» **Exercise prompt**: Find the line with "Click the agentArgs: null inline debug hint" in the entries below, then reproduce it and every line after it down to and including the line with "You are a computer-use agent. Screen", exactly.
═══ Entries supplied ═══
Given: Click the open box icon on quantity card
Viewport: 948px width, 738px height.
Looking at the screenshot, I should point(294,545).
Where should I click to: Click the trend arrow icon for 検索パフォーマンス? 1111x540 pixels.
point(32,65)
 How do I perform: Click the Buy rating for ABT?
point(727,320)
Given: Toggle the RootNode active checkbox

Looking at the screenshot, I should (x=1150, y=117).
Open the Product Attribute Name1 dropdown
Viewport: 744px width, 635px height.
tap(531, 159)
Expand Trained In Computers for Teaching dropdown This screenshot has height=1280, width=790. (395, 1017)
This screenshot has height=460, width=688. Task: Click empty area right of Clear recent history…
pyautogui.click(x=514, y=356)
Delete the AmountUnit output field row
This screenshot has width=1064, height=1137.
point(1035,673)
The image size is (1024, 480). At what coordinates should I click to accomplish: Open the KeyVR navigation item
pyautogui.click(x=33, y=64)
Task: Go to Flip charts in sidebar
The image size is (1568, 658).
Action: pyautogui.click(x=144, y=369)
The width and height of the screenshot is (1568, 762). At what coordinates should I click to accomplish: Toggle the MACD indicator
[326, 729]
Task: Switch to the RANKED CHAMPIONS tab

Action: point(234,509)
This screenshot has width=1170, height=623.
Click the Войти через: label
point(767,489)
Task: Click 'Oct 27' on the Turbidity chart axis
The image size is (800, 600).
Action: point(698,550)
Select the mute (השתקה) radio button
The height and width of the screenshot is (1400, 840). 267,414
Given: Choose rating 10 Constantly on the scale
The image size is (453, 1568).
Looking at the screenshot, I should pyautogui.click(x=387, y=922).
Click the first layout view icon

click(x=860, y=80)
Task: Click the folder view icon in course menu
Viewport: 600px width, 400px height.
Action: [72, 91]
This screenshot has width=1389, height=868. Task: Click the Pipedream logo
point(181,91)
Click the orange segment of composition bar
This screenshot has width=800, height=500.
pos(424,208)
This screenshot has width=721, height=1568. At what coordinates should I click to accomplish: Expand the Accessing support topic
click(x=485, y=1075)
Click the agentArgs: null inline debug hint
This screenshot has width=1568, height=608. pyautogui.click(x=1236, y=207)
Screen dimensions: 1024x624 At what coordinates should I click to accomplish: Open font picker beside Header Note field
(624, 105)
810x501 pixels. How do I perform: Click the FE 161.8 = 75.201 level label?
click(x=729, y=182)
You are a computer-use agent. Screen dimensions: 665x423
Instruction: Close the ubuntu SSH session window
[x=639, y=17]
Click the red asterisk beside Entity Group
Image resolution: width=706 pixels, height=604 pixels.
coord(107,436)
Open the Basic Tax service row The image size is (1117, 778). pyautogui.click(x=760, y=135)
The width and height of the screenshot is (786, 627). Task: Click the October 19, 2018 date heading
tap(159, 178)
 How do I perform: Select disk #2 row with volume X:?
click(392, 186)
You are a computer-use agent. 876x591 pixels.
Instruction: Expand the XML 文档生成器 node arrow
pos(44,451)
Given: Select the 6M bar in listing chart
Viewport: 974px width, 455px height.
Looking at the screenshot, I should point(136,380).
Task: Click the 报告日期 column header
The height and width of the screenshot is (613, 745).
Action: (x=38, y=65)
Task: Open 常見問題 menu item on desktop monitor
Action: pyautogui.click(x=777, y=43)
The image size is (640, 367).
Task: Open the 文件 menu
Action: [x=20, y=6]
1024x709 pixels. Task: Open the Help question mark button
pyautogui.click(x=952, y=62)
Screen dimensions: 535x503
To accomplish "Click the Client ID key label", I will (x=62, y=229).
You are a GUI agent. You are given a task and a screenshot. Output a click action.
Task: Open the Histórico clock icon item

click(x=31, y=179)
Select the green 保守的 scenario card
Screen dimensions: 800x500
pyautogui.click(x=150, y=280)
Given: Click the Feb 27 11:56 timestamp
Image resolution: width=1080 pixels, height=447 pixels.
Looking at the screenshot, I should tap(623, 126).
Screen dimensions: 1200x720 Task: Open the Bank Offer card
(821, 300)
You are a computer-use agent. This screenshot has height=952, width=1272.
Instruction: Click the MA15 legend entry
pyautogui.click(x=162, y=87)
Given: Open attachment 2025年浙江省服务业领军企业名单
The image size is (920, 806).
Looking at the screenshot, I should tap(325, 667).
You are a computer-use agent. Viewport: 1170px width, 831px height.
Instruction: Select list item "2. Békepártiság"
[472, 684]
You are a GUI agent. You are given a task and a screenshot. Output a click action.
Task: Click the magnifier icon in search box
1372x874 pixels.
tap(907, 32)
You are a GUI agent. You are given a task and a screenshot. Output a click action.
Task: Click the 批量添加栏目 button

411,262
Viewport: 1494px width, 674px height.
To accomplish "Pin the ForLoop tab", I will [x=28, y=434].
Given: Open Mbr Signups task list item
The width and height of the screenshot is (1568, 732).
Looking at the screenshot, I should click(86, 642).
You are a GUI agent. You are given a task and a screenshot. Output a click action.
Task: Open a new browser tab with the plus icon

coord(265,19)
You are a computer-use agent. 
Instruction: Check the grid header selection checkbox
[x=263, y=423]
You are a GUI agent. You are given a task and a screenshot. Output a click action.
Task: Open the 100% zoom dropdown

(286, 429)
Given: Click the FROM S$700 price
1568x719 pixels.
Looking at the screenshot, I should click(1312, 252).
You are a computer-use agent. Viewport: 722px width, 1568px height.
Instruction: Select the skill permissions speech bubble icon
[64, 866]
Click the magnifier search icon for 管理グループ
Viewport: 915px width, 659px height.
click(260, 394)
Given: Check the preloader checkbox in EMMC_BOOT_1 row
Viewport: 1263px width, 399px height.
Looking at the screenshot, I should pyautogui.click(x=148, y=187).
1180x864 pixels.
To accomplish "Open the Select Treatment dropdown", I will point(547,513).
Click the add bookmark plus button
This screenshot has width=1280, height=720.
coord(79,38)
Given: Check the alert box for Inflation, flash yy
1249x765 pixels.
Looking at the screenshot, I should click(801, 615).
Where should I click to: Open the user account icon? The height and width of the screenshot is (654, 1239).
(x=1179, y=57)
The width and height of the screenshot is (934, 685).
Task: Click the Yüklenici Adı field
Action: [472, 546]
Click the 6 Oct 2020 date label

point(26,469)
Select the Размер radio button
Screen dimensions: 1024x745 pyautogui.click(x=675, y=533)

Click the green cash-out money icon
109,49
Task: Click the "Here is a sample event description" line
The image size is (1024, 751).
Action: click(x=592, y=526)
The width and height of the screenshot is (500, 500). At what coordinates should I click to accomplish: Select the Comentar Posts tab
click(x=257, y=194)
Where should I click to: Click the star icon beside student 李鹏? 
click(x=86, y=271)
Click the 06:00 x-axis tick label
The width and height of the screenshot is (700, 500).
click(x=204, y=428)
═══
» **Exercise response**:
Click the agentArgs: null inline debug hint
This screenshot has width=1568, height=608. pyautogui.click(x=1236, y=207)
Screen dimensions: 1024x624 At what coordinates should I click to accomplish: Open font picker beside Header Note field
(624, 105)
810x501 pixels. How do I perform: Click the FE 161.8 = 75.201 level label?
click(x=729, y=182)
You are a computer-use agent. Screen dimensions: 665x423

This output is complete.